Dans ses dernières conclusions transmises par voie électronique le 19 juin 2024, la Sarl Bnv invest, intimée, demande à la cour, au visa des articles 1355, 2224 et 2244 du code civil et des articles 122, 480, 700 et 789 du code de procédure civile, de :
À titre principal,
- confirmer l'ordonnance rendue le 8 juin 2023 par le juge de la mise en état près le tribunal judiciaire de Toulouse,
En conséquence,
- recevoir la Sarl Bnv invest en sa fin de non-recevoir tirée de l'autorité de la chose jugée attachée au jugement du 4 novembre 2010 confirmé par la cour d'appel de Toulouse le 26 mars 2012,
- déclarer Mme [I] [V], M.[P] [V] et Mme [X] [V] irrecevables en leurs demandes à l'encontre de la Sarl Bnv invest,
- condamner Mme [I] [V], M.[P] [V] et Mme [X] [V] aux dépens,
- condamner Mme [I] [V], M. [P] [V] et Mme [X] [V] à verser à la Sarl Bnv invest la somme de 2.000 euros sur le fondement des dispositions de l'article 700 du code de procédure civile,
À titre subsidiaire,
- déclarer irrecevable comme prescrite la demande de Mme [I] [V], M. [P] [V] et Mme [X] [V] de voir condamner la Sarl Bnv invest au paiement de la somme de 418.079,13 euros,
- condamner Mme [I] [V], M. [P] [V] et Mme [X] [V] à verser à la société Bnv invest, au titre de la première instance, la somme de 2.000 euros sur le fondement de l'article 700 du code de procédure civile, outre les entiers dépens,
En tout état de cause,
- condamner Mme [I] [V], M. [P] [V] et Mme [X] [V] à verser à la société Bnv invest, au titre de la présente instance d'appel, la somme de 3.000 euros sur le fondement de l'article 700 du code de procédure civile, outre les entiers dépens,
- rejeter l'ensemble des demandes de Mme [I] [V], M. [P] [V] et Mme [X] [V].

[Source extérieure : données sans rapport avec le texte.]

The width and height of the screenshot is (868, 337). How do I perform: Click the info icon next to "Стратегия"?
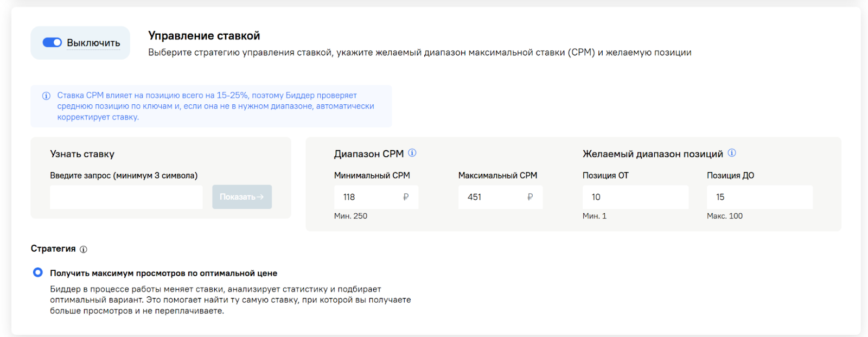pyautogui.click(x=84, y=250)
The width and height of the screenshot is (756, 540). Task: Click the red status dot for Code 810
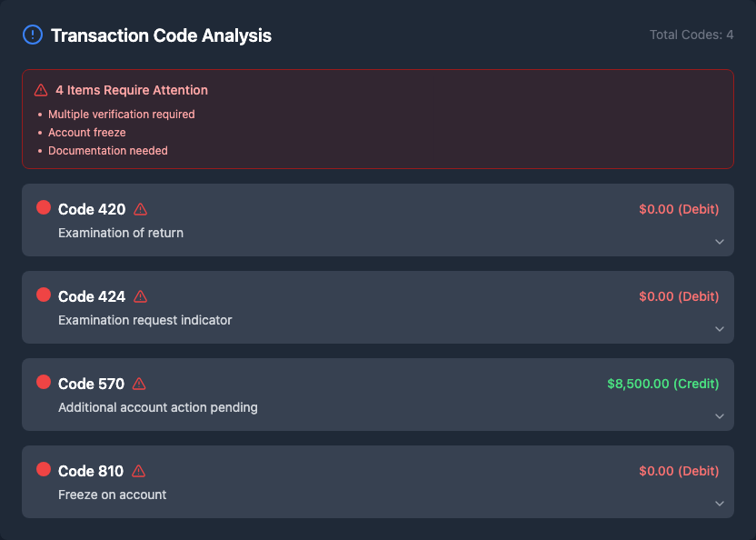[44, 469]
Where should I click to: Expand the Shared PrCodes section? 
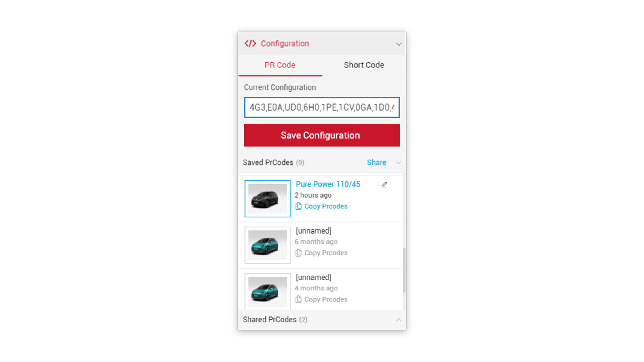pos(399,320)
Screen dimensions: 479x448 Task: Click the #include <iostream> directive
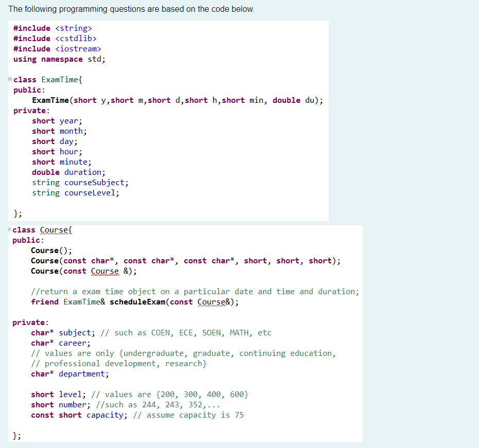56,48
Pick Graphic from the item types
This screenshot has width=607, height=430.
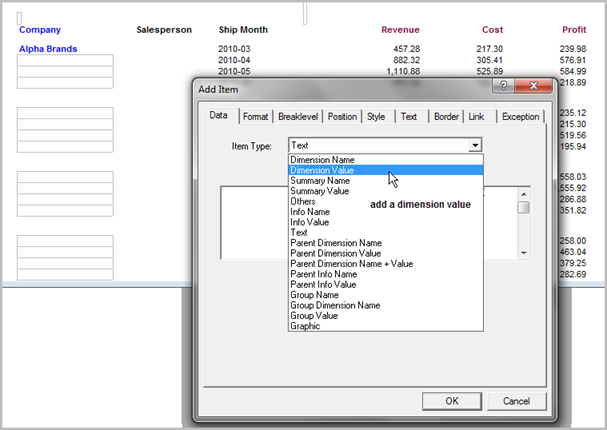pos(305,326)
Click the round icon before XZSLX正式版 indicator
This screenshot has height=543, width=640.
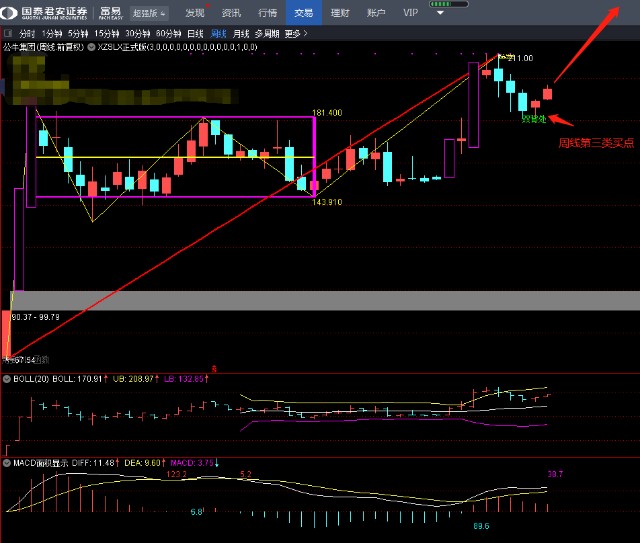click(92, 47)
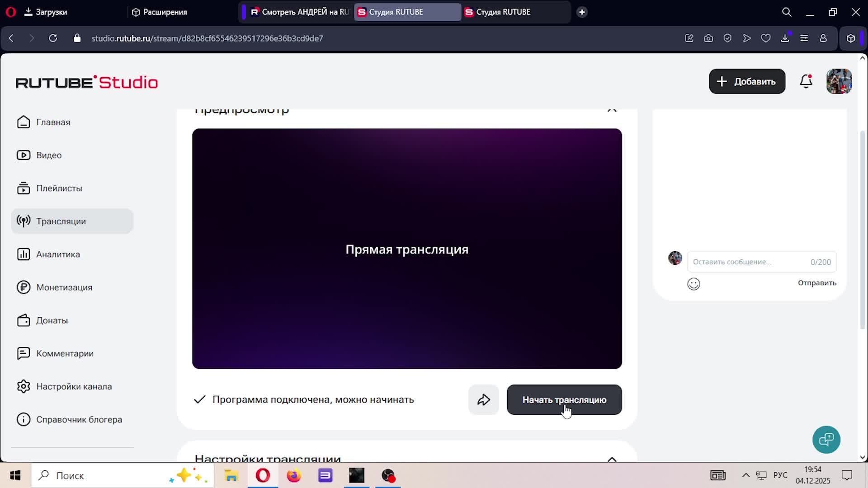Click Отправить to send chat message

[x=816, y=283]
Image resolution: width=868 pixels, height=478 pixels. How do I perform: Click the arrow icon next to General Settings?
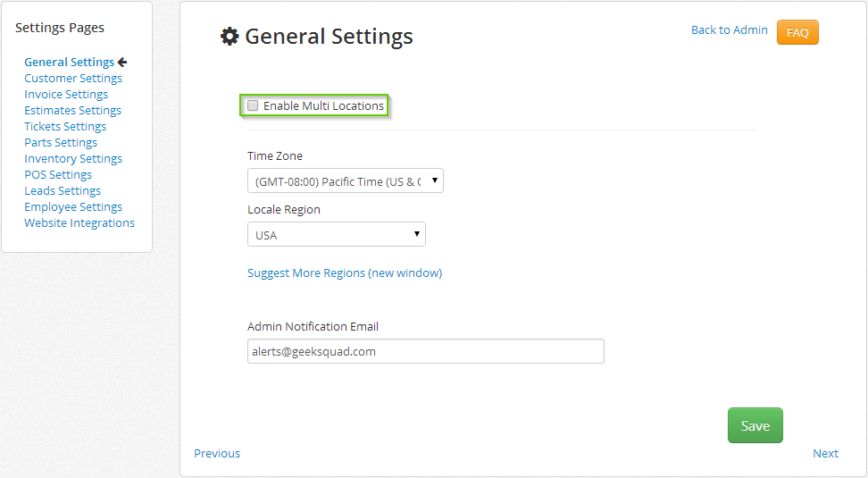[122, 62]
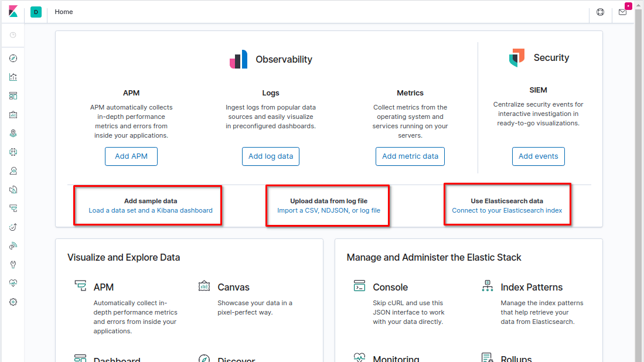Open the Maps app icon
This screenshot has height=362, width=644.
tap(13, 133)
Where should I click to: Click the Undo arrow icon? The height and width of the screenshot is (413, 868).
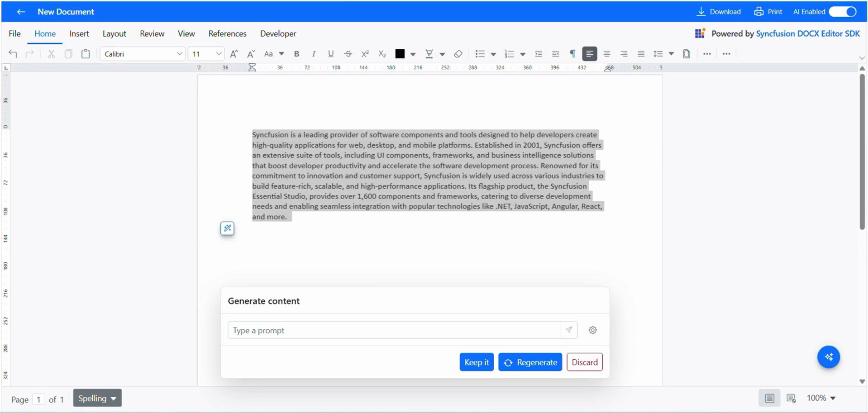tap(13, 54)
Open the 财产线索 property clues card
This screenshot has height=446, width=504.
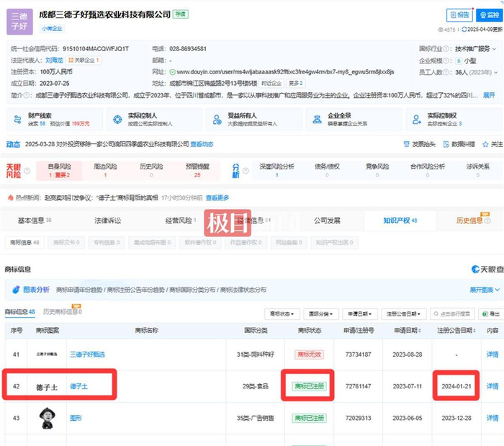click(55, 120)
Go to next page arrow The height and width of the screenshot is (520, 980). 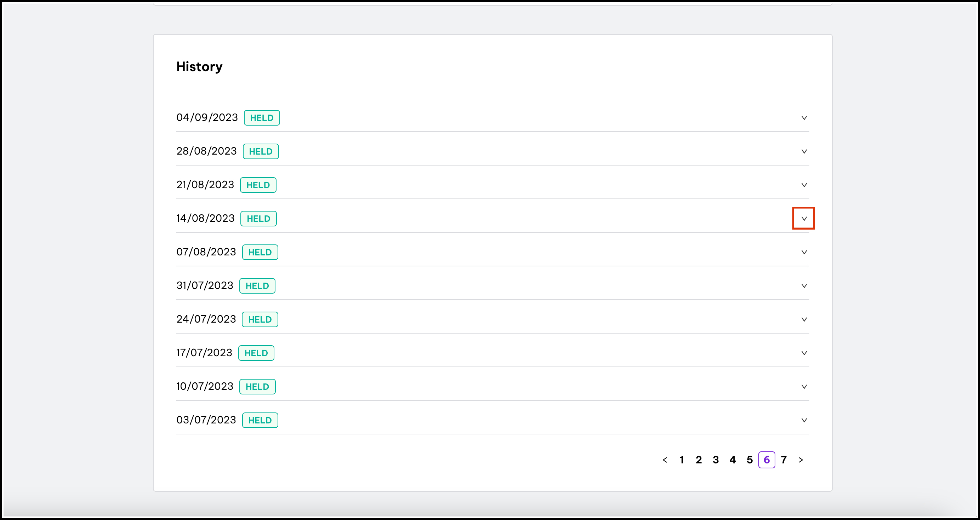800,460
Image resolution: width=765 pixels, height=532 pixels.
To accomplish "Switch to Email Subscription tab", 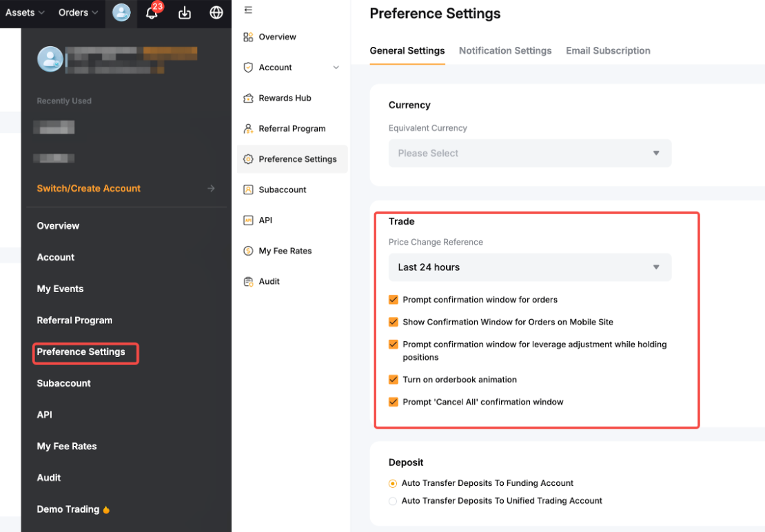I will 608,50.
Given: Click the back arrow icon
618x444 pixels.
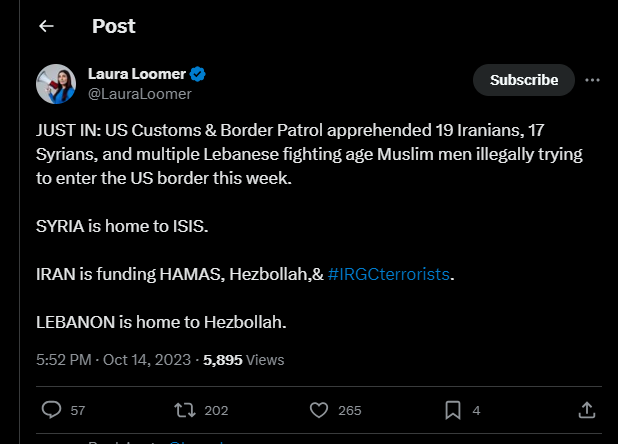Looking at the screenshot, I should pos(46,27).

À l'appui de ses prétentions, l'intimée soutient que :
- le tribunal de grande instance de Toulouse, dans son jugement du 4 novembre 2010 a condamné la Sccv L'orée toulousaine à payer à M. et Mme [V] la somme de 350 000 euros sans prononcer la solidarité de cette condamnation avec la Sarl Bnv invest,
- le dispositif du jugement précisait même que la Sarl Bnv invest ne serait pas tenue in solidum car elle n'était pas débitrice de l'indemnité d'immobilisation,
- la cour d'appel de Toulouse, dans son arrêt du 26 mars 2012, a confirmé le jugement, indiqué que la Sarl Bnv invest n'était pas débitrice de cette somme et ne pouvait être tenue in solidum avec la Sccv L'orée toulousaine d'en régler le montant,
- les consorts [V] sollicitent la condamnation de la Sarl Bnv invest au paiement d'une certaine somme au titre de la clause pénale, ces faits étant identiques à ceux qui ont été l'objet du jugement du 4 novembre 2010,
- la demande est donc la même, elle est fondée sur la même cause, à savoir l'absence de levée de l'option par la Sccv L'orée toulousaine, formée entre les mêmes parties et contre elles en la même qualité,
- le jugement et l'arrêt d'appel ont considéré que la Sarl Bnv invest n'était pas débitrice de l'indemnité d'immobilisation,
- en vertu du principe de concentration des moyens, il incombe au demandeur de présenter dès l'instance relative à la première demande l'ensemble des moyens qu'il estime de nature à fonder celle-ci, de sorte que si une partie s'est fondée sur la responsabilité délictuelle, une nouvelle action fondée sur la responsabilité contractuelle se heurte à l'autorité de la chose jugée,
- M. et Mme [V] ont dès le début de la procédure attrait la société Bnv invest en sa qualité de codébiteur solidaire et uniquement en cette qualité et n'ont sollicité que vers la fin de la procédure d'appel, sa condamnation à titre subsidiaire en sa qualité d'associé,
- en première instance et en appel, M. et Mme [V] sollicitaient la condamnation de 'tout succombant' et donc nullement en qualité d'associé, et demandaient 'la condamnation conjointe et solidiaire de la société Bnv invest',
- le point de départ de l'action en responsabilité contractuelle est le 30 avril 2007, date à laquelle l'acte authentique devait être conclu, puisque c'est à cette date que les consorts [V] pouvaient agir en paiement de la clause pénale stipulée dans la promesse,
- la Sarl Bnv invest n'avait pas qualité de caution ni de débiteur solidaire, de sorte que l'interruption de la prescription à l'égard de la Sccv L'orée toulousaine était sans effet sur l'action dirigée contre la Sarl Bnv invest.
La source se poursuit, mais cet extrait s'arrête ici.